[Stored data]

▶

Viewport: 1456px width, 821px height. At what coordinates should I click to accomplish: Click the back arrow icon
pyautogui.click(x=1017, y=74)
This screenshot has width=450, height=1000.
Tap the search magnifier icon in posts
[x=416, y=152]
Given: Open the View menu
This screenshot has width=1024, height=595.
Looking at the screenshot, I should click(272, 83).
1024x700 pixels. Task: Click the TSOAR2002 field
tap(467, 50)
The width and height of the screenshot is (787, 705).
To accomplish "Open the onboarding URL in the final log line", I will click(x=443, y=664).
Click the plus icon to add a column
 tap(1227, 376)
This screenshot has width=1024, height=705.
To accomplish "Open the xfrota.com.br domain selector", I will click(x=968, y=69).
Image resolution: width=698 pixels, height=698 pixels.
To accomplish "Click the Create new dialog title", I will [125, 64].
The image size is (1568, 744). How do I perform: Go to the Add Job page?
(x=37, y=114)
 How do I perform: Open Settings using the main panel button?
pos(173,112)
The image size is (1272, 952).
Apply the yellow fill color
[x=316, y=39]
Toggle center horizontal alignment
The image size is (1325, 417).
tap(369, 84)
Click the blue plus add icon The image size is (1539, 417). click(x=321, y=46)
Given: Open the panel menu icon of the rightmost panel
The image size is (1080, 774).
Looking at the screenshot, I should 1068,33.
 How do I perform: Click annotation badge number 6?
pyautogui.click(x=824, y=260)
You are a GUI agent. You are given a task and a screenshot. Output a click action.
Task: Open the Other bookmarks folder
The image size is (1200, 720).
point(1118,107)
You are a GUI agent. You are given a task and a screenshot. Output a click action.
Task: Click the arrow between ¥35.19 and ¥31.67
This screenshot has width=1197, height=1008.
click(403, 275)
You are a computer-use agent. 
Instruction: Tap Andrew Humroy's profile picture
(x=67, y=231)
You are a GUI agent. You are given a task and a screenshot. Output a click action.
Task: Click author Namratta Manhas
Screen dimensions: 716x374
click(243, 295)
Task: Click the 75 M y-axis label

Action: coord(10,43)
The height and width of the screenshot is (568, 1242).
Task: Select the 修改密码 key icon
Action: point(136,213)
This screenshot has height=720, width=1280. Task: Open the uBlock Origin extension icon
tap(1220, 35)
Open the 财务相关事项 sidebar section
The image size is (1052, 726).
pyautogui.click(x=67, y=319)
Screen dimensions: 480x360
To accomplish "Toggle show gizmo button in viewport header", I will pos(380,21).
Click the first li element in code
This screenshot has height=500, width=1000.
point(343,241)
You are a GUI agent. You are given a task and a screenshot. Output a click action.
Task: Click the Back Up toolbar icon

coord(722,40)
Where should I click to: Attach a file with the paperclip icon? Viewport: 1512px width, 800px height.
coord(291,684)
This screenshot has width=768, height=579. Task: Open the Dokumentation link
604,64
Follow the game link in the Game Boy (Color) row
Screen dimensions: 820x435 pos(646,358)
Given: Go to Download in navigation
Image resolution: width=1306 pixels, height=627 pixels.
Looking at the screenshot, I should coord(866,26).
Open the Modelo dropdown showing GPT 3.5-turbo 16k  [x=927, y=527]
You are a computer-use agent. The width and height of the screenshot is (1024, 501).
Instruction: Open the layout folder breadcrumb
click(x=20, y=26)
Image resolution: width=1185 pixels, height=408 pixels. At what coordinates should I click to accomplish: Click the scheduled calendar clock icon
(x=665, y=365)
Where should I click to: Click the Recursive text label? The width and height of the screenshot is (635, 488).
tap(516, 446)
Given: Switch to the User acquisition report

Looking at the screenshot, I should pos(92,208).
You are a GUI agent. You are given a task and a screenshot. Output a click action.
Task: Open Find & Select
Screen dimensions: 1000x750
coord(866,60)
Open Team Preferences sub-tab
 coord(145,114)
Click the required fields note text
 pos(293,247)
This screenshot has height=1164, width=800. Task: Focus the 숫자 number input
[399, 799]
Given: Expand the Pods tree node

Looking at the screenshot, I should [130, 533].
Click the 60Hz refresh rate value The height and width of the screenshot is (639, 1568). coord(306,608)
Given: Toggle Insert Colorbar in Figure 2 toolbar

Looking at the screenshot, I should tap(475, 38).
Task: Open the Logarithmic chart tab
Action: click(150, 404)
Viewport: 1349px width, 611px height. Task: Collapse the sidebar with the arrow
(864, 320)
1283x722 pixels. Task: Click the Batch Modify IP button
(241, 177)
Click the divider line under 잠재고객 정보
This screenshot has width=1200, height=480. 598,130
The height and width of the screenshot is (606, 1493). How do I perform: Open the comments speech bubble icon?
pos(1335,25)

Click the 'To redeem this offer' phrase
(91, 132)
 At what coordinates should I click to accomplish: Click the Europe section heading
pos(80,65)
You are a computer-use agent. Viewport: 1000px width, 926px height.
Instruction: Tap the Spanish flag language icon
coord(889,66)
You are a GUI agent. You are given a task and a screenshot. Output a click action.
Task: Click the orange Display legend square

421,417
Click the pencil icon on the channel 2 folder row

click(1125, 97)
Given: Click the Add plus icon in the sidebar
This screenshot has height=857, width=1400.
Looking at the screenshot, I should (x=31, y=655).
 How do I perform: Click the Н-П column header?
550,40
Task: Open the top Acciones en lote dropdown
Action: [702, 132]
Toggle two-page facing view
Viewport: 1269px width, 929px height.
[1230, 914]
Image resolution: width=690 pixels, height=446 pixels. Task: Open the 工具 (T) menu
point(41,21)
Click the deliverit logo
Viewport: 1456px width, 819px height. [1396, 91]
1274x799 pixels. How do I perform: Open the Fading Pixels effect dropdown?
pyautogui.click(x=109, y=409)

◀

### TASK ITEM
Exactly as written, please output every entry.

### TASK ANSWER
Viewport: 1456px width, 821px height. At what coordinates should I click to accomplish: Click the back arrow icon
pyautogui.click(x=1017, y=74)
This screenshot has width=450, height=1000.
Tap the search magnifier icon in posts
[x=416, y=152]
Given: Open the View menu
This screenshot has width=1024, height=595.
Looking at the screenshot, I should click(272, 83).
1024x700 pixels. Task: Click the TSOAR2002 field
tap(467, 50)
The width and height of the screenshot is (787, 705).
To accomplish "Open the onboarding URL in the final log line", I will click(x=443, y=664).
Click the plus icon to add a column
 tap(1227, 376)
This screenshot has width=1024, height=705.
To accomplish "Open the xfrota.com.br domain selector", I will click(x=968, y=69).
Image resolution: width=698 pixels, height=698 pixels.
To accomplish "Click the Create new dialog title", I will [125, 64].
The image size is (1568, 744). How do I perform: Go to the Add Job page?
(x=37, y=114)
 How do I perform: Open Settings using the main panel button?
pos(173,112)
The image size is (1272, 952).
Apply the yellow fill color
[x=316, y=39]
Toggle center horizontal alignment
The image size is (1325, 417).
tap(369, 84)
Click the blue plus add icon The image size is (1539, 417). click(x=321, y=46)
Given: Open the panel menu icon of the rightmost panel
The image size is (1080, 774).
Looking at the screenshot, I should 1068,33.
 How do I perform: Click annotation badge number 6?
pyautogui.click(x=824, y=260)
You are a GUI agent. You are given a task and a screenshot. Output a click action.
Task: Open the Other bookmarks folder
The image size is (1200, 720).
point(1118,107)
You are a GUI agent. You are given a task and a screenshot. Output a click action.
Task: Click the arrow between ¥35.19 and ¥31.67
This screenshot has width=1197, height=1008.
click(403, 275)
You are a computer-use agent. 
Instruction: Tap Andrew Humroy's profile picture
(x=67, y=231)
You are a GUI agent. You are given a task and a screenshot. Output a click action.
Task: Click author Namratta Manhas
Screen dimensions: 716x374
click(243, 295)
Task: Click the 75 M y-axis label

Action: coord(10,43)
The height and width of the screenshot is (568, 1242).
Task: Select the 修改密码 key icon
Action: point(136,213)
This screenshot has height=720, width=1280. Task: Open the uBlock Origin extension icon
tap(1220, 35)
Open the 财务相关事项 sidebar section
The image size is (1052, 726).
pyautogui.click(x=67, y=319)
Screen dimensions: 480x360
To accomplish "Toggle show gizmo button in viewport header", I will pos(380,21).
Click the first li element in code
This screenshot has height=500, width=1000.
point(343,241)
You are a GUI agent. You are given a task and a screenshot. Output a click action.
Task: Click the Back Up toolbar icon

coord(722,40)
Where should I click to: Attach a file with the paperclip icon? Viewport: 1512px width, 800px height.
coord(291,684)
This screenshot has width=768, height=579. Task: Open the Dokumentation link
604,64
Follow the game link in the Game Boy (Color) row
Screen dimensions: 820x435 pos(646,358)
Given: Go to Download in navigation
Image resolution: width=1306 pixels, height=627 pixels.
Looking at the screenshot, I should coord(866,26).
Open the Modelo dropdown showing GPT 3.5-turbo 16k  [x=927, y=527]
You are a computer-use agent. The width and height of the screenshot is (1024, 501).
Instruction: Open the layout folder breadcrumb
click(x=20, y=26)
Image resolution: width=1185 pixels, height=408 pixels. At what coordinates should I click to accomplish: Click the scheduled calendar clock icon
(x=665, y=365)
Where should I click to: Click the Recursive text label? The width and height of the screenshot is (635, 488).
tap(516, 446)
Given: Switch to the User acquisition report

Looking at the screenshot, I should pos(92,208).
You are a GUI agent. You are given a task and a screenshot. Output a click action.
Task: Open Find & Select
Screen dimensions: 1000x750
coord(866,60)
Open Team Preferences sub-tab
 coord(145,114)
Click the required fields note text
 pos(293,247)
This screenshot has height=1164, width=800. Task: Focus the 숫자 number input
[399, 799]
Given: Expand the Pods tree node

Looking at the screenshot, I should [130, 533].
Click the 60Hz refresh rate value The height and width of the screenshot is (639, 1568). coord(306,608)
Given: Toggle Insert Colorbar in Figure 2 toolbar

Looking at the screenshot, I should tap(475, 38).
Task: Open the Logarithmic chart tab
Action: click(150, 404)
Viewport: 1349px width, 611px height. Task: Collapse the sidebar with the arrow
(864, 320)
1283x722 pixels. Task: Click the Batch Modify IP button
(241, 177)
Click the divider line under 잠재고객 정보
This screenshot has width=1200, height=480. 598,130
The height and width of the screenshot is (606, 1493). How do I perform: Open the comments speech bubble icon?
pos(1335,25)

Click the 'To redeem this offer' phrase
(91, 132)
 At what coordinates should I click to accomplish: Click the Europe section heading
pos(80,65)
You are a computer-use agent. Viewport: 1000px width, 926px height.
Instruction: Tap the Spanish flag language icon
coord(889,66)
You are a GUI agent. You are given a task and a screenshot. Output a click action.
Task: Click the orange Display legend square

421,417
Click the pencil icon on the channel 2 folder row

click(1125, 97)
Given: Click the Add plus icon in the sidebar
This screenshot has height=857, width=1400.
Looking at the screenshot, I should (x=31, y=655).
 How do I perform: Click the Н-П column header?
550,40
Task: Open the top Acciones en lote dropdown
Action: [702, 132]
Toggle two-page facing view
Viewport: 1269px width, 929px height.
[1230, 914]
Image resolution: width=690 pixels, height=446 pixels. Task: Open the 工具 (T) menu
point(41,21)
Click the deliverit logo
Viewport: 1456px width, 819px height. [1396, 91]
1274x799 pixels. How do I perform: Open the Fading Pixels effect dropdown?
pyautogui.click(x=109, y=409)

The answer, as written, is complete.